There are political ramifications, as well. The UJA survey prompted predictable responses by those on the Jewish right, who gleefully speculated that the growth in the Orthodox community would finally put a serious dent in the stubborn devotion of New York Jews to liberalism and the Democratic Party. That might happen. The rightward flank in just about any religious group in America tends to support more conservative social positions on abortion, same-sex marriage, parochial school choice and the like; Orthodox Jews are no different than evangelical Christians in this regard.

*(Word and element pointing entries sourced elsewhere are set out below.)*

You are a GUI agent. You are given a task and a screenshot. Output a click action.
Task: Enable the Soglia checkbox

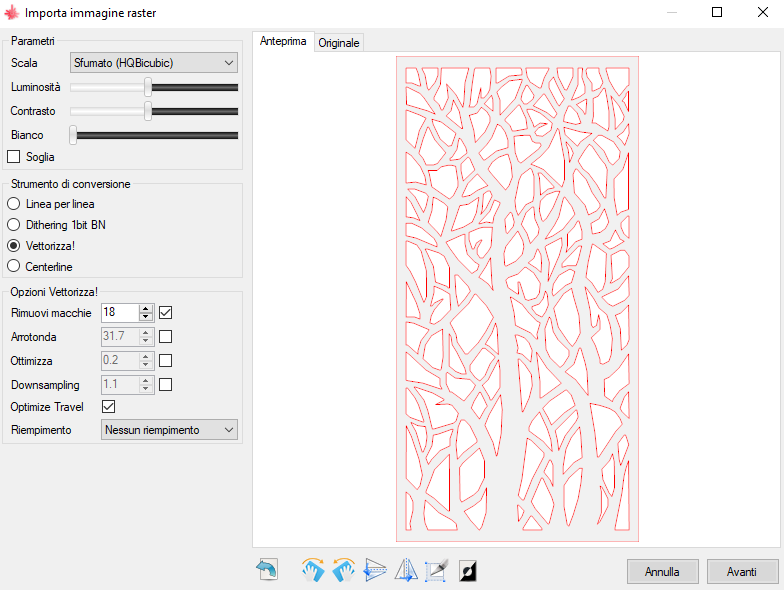pyautogui.click(x=14, y=157)
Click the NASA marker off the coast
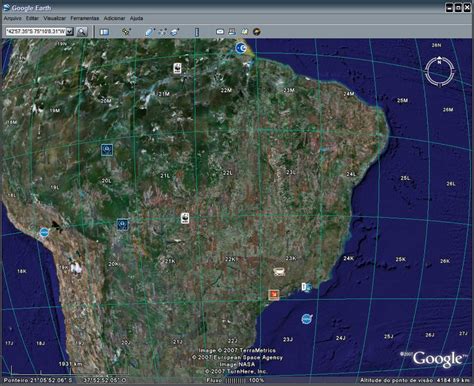 pos(307,319)
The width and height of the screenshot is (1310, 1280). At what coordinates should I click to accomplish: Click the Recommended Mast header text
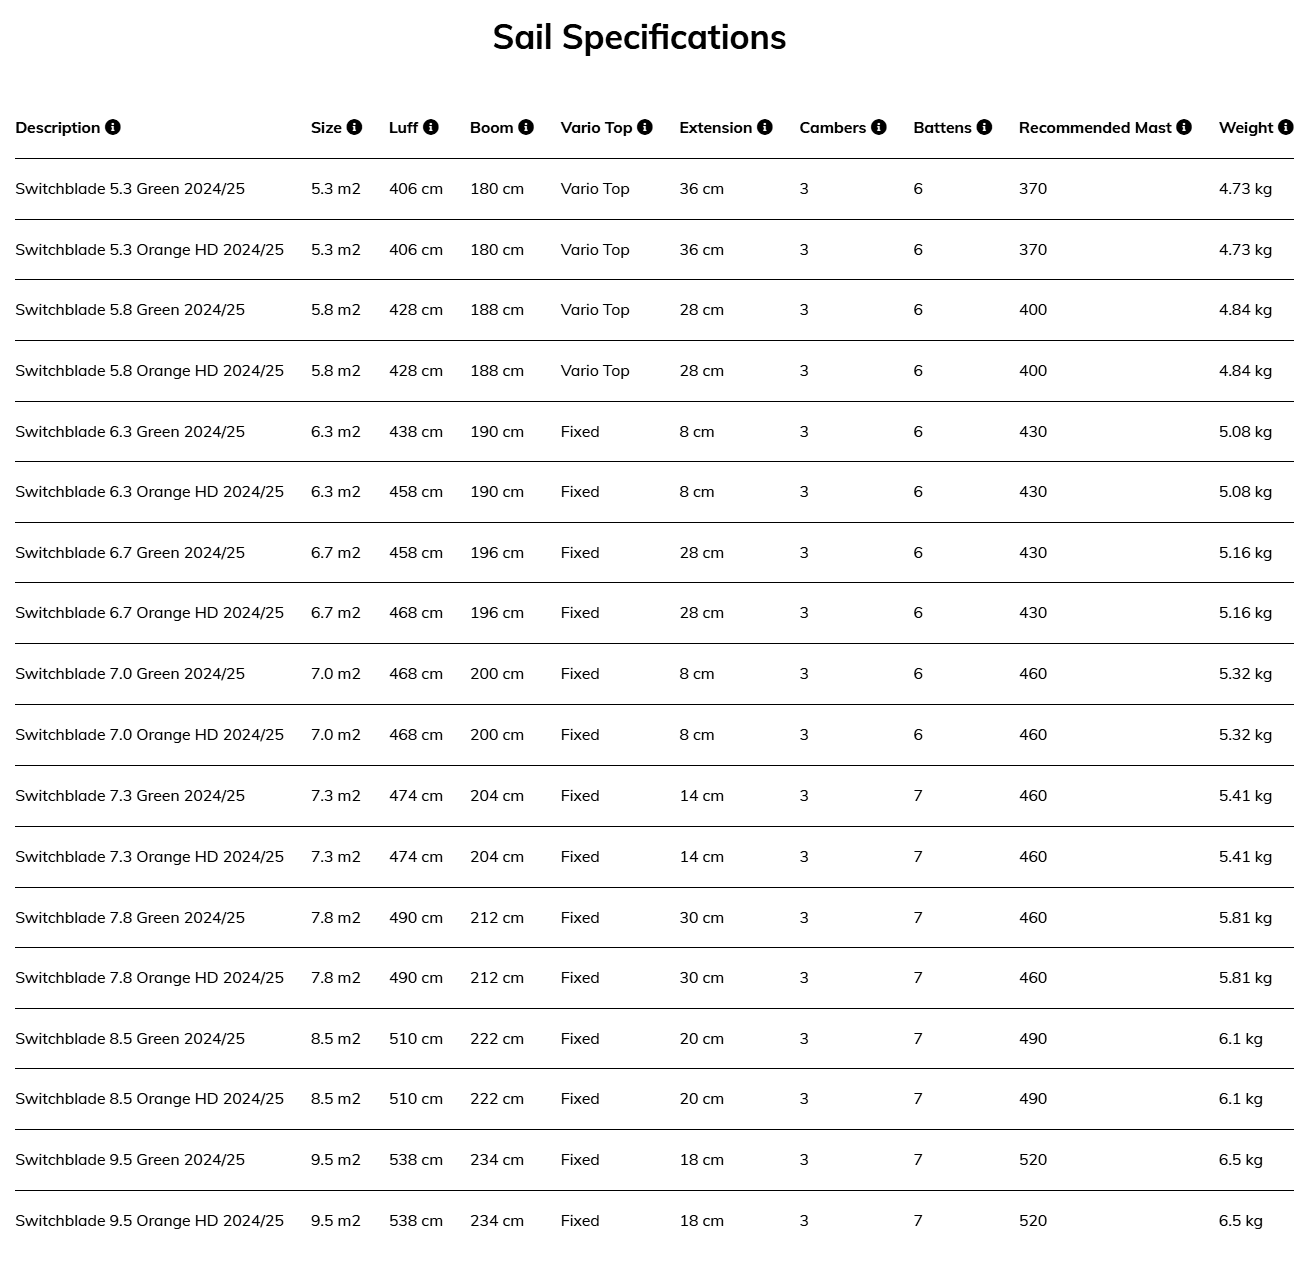coord(1095,127)
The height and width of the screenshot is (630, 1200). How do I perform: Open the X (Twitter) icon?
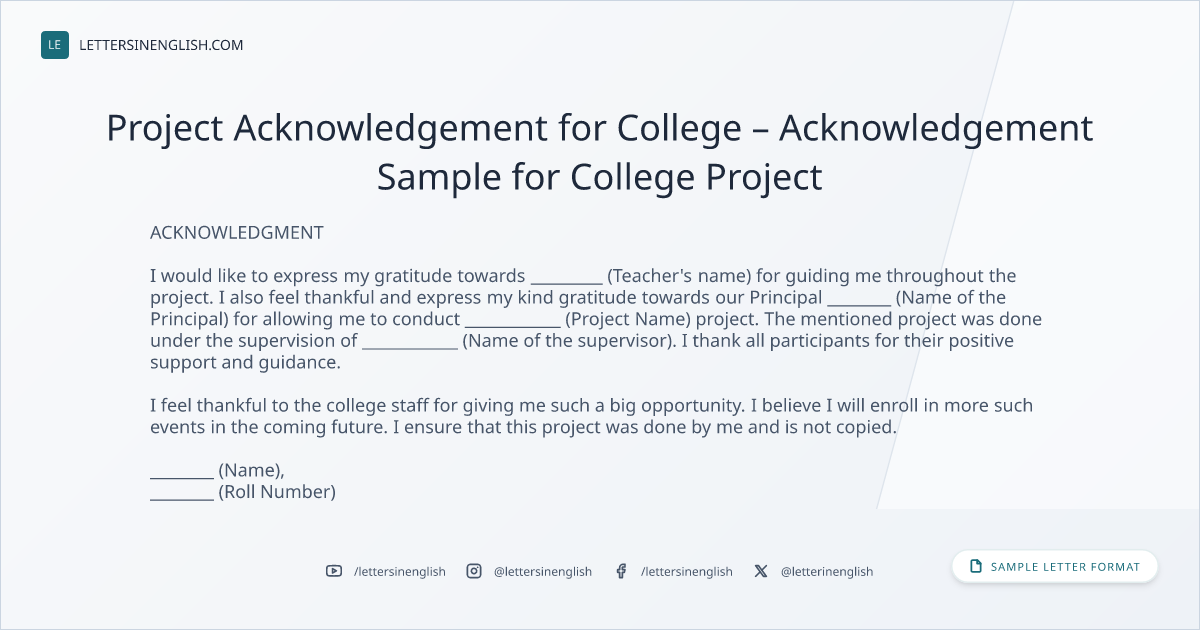pos(761,571)
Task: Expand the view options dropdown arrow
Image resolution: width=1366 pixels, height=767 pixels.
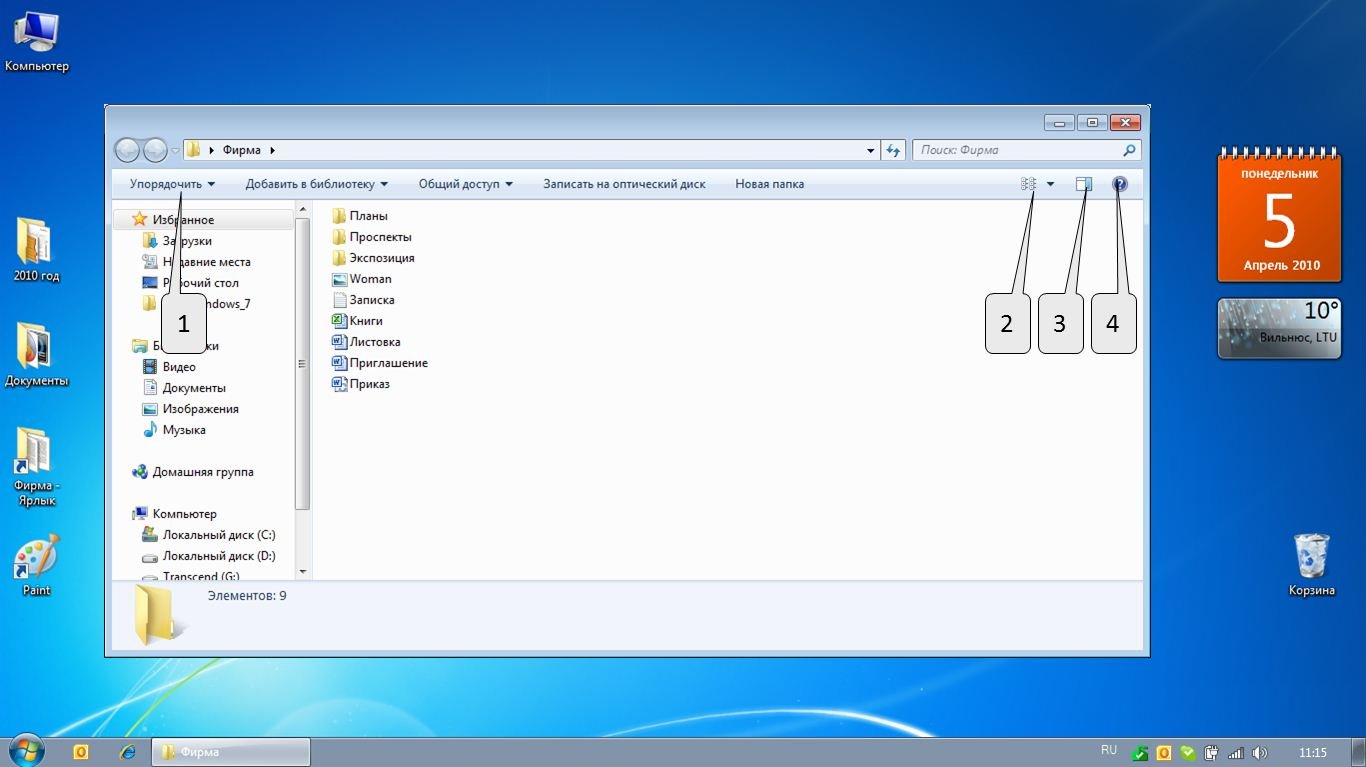Action: click(1050, 184)
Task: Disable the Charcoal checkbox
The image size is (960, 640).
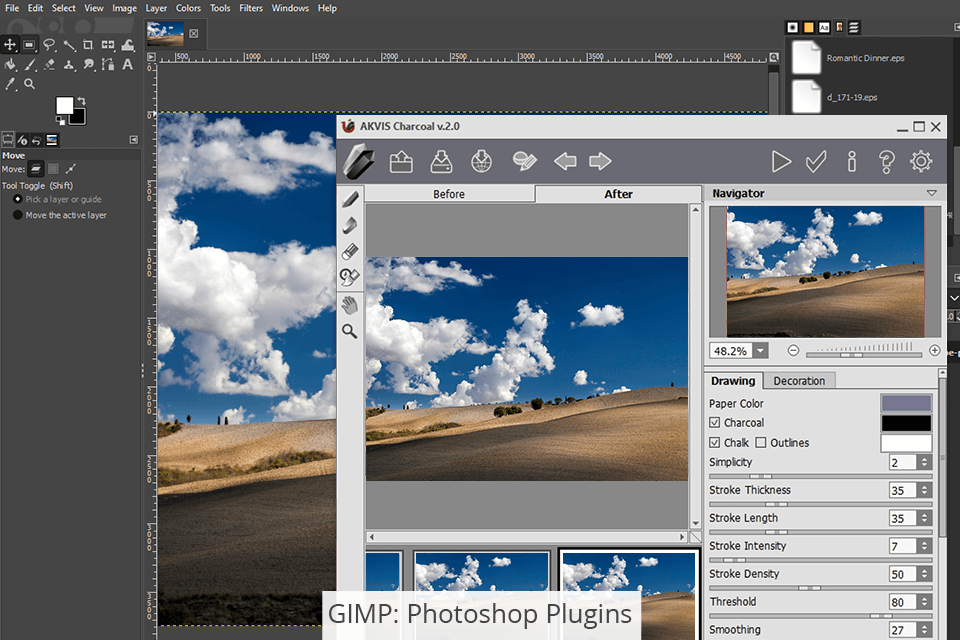Action: click(x=714, y=423)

But those who cloak their political views in religious garb have an extra duty to be consistent. And they can’t be consistent if they rely on food stamps, Medicaid and day care subsidies and then vote for parties that are against government spending. They can’t expect the American taxpayer to support poor Jews and not expect equal support directed towards other destitute communities. Nor can they ignore the rampant economic inequality enabled by a political system that privileges the very rich.

Although the Jewish landscape in New York is unique, it mirrors trends in Israel and elsewhere, which is why this tension over the “undeserving poor” cannot be ignored. Poverty among American Jews is not just a historical footnote. It’s the troubling reality for hundreds of thousands of our brethren.